Corporate Types and CSR

In February 19, 2016, three of NYU’s professional schools – the Stern School of Business, the Law School, and the Wagner School of Public Service – co-hosted the sixth annual Social Innovation Symposium. Despite all falling under the umbrella of NYU, it was a relatively rare instance of cross-institutional collaboration, and one that was indicative of business’s changing approach to social impact and responsibility.

The day consisted of a multitude of events featuring notable professionals from both the public and private sectors. Among these was Dalila Wilson-Scott, Stern alumna, current Head of Global Philanthropy at JPMorgan Chase & Co. (JPM), and president of the JPMorgan Chase Foundation. Dalila kicked off the morning with a conversation, moderated by Stern Professor Karen Brenner, which set the tone for the rest of the day. 

Contrary to what some may have expected, Dalila did not arrive at her current position from the public sector, or even with extensive experience in social enterprise outside philanthropic leadership in JPM; instead, she came directly from within the banking industry. Prior to heading JPM’s Global Philanthropy, Dalila worked as a Senior Strategic Planning Director focused on evaluating new business initiatives for the bank, and then in JPM’s Merger Integration Office, where she oversaw the merger of JPM and Bank One, one of the largest in the history of the financial services industry. She views her background and foundation in banking not as incidental to her current role, but rather as requirements for it. As the Head of Philanthropy, Dalila said, she fields and considers esoteric and industry-specific questions that demand an intimate knowledge of JPM’s values and operations. This experience ensures that the decisions she makes are in line not only with what the bank stands for but actually does.

Dalila’s story, in addition to other talks I attended during the day, made me reflect on the traditional perception of corporate social responsibility (CSR) as confined to – and assigned to – a specific type of individual who may be isolated from what a firm really does. This perception may lead others in a company to resent or isolate their own CSR initiatives, since they may view these projects as attempts by outsiders who don’t understand the business to siphon profits away from the company’s employees, even if for important PR or social reasons. Indeed, CSR initiatives are often treated by corporate leaders as side-projects, or at least tangentially related – if at all – to core business operations. 
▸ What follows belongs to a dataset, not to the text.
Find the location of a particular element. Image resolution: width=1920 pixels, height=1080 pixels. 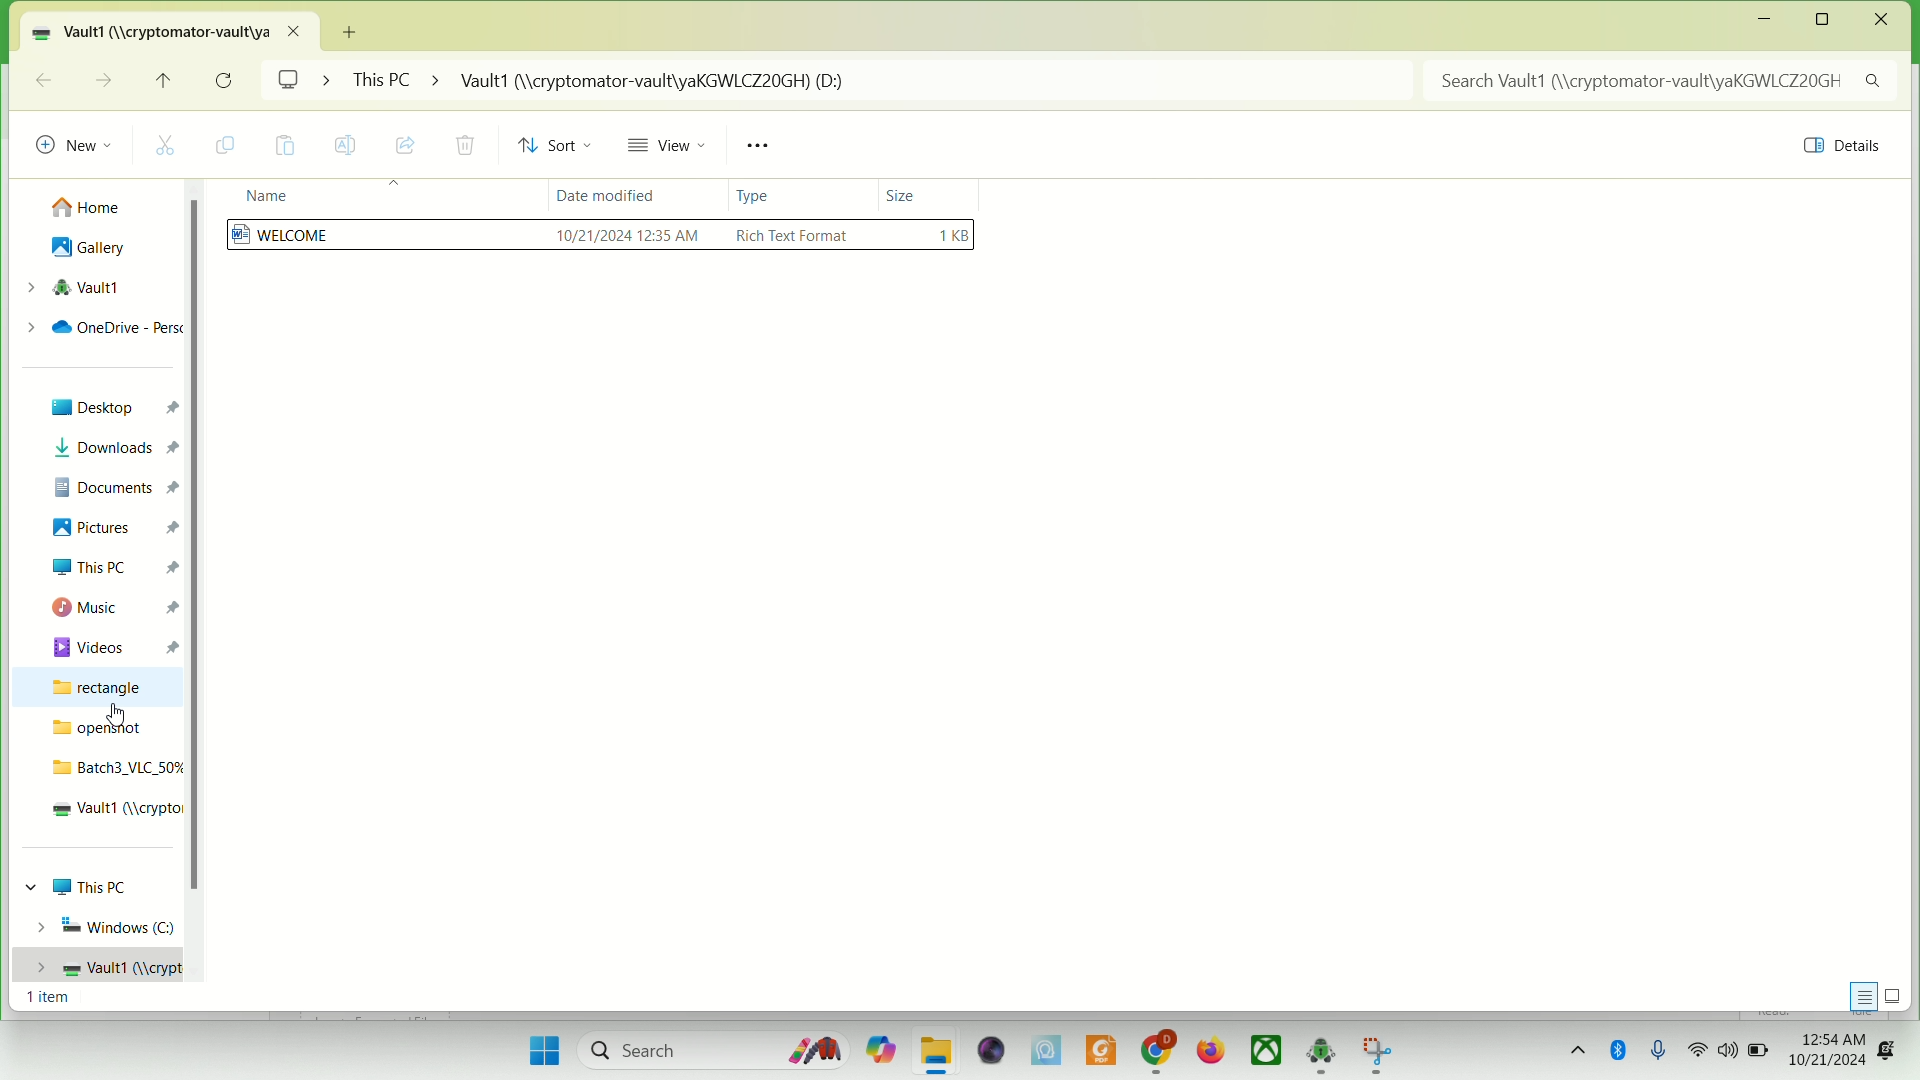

Dalila’s history of knee-deep involvement with the industry and her company before getting involved with its social impact is part of a recent trend bucking this pattern; her colleagues can’t perceive her as anything but committed to their core business missions, and she is able to credibly connect her philanthropic decisions with those principles. While human rights experts and environmentalists can certainly meaningfully contribute to CSR initiatives, recent experience demonstrates that CSR initiatives are most effective when they enjoy broad-based employee buy-in and support. The best way to guarantee this support is to ensure that such initiatives are relatable to those engaged in the business of… well, business.

Despite recent shifts, business expertise still tends to be undervalued in the field of corporate-driven social change. CSR initiatives and businesses alike would benefit from properly valuing the centrality of the former to the latter.  


Kimberly Rodriguez is a Stern MBA 1 student and graduate fellow with the Center for Business and Human Rights.